Hey you guys (and gals)... in case you haven't yet figured this out... women are not meant to be figured out. They are meant to be received. You gotta learn to read in between the lines and really hear what she's saying underneath the words. If a guy get caught up in the content of what a woman is expressing to him or trying to figure out why she's behaving the way she is... it becomes an endless loop and he's toast. By the time a woman compartmentalizes what she's feeling into words and language, the feeling has already shifted. Women are meant to be danced with and loved. Women are like the weather. You could spend your entire life analyzing weather patterns, trying to figure it out to no end. Better to learn how to dance in the rain... to surf the tidal wave that is your woman. Learn to enjoy all of her expressions, good and bad... do this, and she will make you a very very happy man... guaranteed.


----------



## Mutatio NOmenis (Jun 22, 2009)

I thought women were meant to be penetrated. That's why they have these nice things called vaginas.


----------



## Bumundi (Oct 21, 2009)

In my experience, which I'm not sure counts for much, women tend to let you understand them when you don't try. So you think you don't understand a certain woman, and you give up and later on you find you understand that woman pretty well. But there are those times when women like to throw you for a loop, just when you've gotten comfortable. It's very unsettling, but I'm masochistic enough to enjoy the challenge.


----------



## AdAstraPerAspera (Oct 14, 2009)

LOL @ that diagram. Looked at it for ages going wtf?!

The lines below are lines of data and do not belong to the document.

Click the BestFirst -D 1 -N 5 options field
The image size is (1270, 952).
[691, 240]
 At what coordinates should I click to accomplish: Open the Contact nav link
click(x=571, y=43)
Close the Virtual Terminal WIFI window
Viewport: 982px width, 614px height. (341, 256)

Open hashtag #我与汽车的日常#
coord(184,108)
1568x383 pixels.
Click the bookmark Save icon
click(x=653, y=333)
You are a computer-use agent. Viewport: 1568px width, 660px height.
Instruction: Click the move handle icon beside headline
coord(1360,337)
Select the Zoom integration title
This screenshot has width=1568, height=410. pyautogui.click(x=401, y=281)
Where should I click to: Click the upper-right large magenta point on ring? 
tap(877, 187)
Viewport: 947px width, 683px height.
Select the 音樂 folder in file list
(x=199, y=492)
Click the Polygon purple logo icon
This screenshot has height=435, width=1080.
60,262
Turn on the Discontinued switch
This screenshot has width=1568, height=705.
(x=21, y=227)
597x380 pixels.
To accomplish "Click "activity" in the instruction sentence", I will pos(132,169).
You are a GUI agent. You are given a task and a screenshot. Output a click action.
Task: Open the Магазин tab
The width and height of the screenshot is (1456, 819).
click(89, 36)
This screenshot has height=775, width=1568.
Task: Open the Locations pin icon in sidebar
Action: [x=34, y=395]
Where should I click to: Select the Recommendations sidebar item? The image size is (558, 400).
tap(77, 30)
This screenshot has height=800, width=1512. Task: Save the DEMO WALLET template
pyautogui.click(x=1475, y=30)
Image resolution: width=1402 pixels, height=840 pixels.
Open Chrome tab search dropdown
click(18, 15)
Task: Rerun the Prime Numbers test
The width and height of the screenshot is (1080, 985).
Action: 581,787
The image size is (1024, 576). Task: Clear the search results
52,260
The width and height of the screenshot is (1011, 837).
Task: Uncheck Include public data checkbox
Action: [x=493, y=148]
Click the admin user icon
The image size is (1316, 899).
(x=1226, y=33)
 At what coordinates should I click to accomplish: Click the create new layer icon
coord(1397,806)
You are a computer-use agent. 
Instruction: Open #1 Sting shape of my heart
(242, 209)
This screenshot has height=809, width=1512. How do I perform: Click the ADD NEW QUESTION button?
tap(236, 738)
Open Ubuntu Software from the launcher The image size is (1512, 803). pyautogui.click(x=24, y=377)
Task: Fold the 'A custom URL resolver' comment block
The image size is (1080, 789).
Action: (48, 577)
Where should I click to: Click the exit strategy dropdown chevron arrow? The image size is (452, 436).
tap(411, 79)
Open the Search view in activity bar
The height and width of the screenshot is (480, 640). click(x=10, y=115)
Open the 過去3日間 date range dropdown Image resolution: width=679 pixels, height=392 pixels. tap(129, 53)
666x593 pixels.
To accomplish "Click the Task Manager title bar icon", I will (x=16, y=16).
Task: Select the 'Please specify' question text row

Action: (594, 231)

While I have difficulty understanding a few of them, I can usually read them and understand them pretty well (maybe thats just me being an INFP), so I dunno. It just varies from woman to woman and how well you know what makes them tick.


----------



## inVeRted SpecTrum (Oct 3, 2009)

This is what my crazy philosophy teacher told me on a rant about sexism (note my teacher is male): women have larger corpus callosums-- nerves that connect the left and right hemispheres of the brain. He said this is why women are able to multitask better while men are able to focus on one thing with logic. Also supposedly the larger corpus callosum might be why women are more intuitive ( they are more easily able to communucate between the two hemispheres) and this also makes them more in tune with their emotions. Some people might also say the larger corpus callosum makes women smarter (perhaps thats why you don't understand us:tongue.Another random fact: men apparently have more endorphins floating around in their brains that make them happier or as my teacher put it, like their constantly shooting heroine- might be why some men seem so care free. He said some other stuff-- women can withstand more pain (so we're not as wimpy as we look). Anyways you can infer what you want from this, might explain some of the reasons behind the observed differences between the way men and women think.


----------



## Hiccups24-7 (Oct 17, 2009)

inVeRted SpecTrum said:


> ....Also supposedly the larger corpus callosum might be why women are more intuitive ( they are more easily able to communicate between the two hemispheres) and this also makes them more in tune with their emotions. Some people might also say the larger corpus callosum makes women smarter (perhaps thats why you don't understand us:tongue...


LOL!

It's like those robot movies with the robots that can't feel human emotion, they don't understand because they're not 'programmed' to experience it themselves. Just like men trying to figure out how women work, emotions/feelings can't always be put into words you can't explain it or translate it to text you just feel it, hence why men will never know, and will spend the rest of eternity trying.
It is funny to watch/read tho!! Like it's some huge wonderful mystery


----------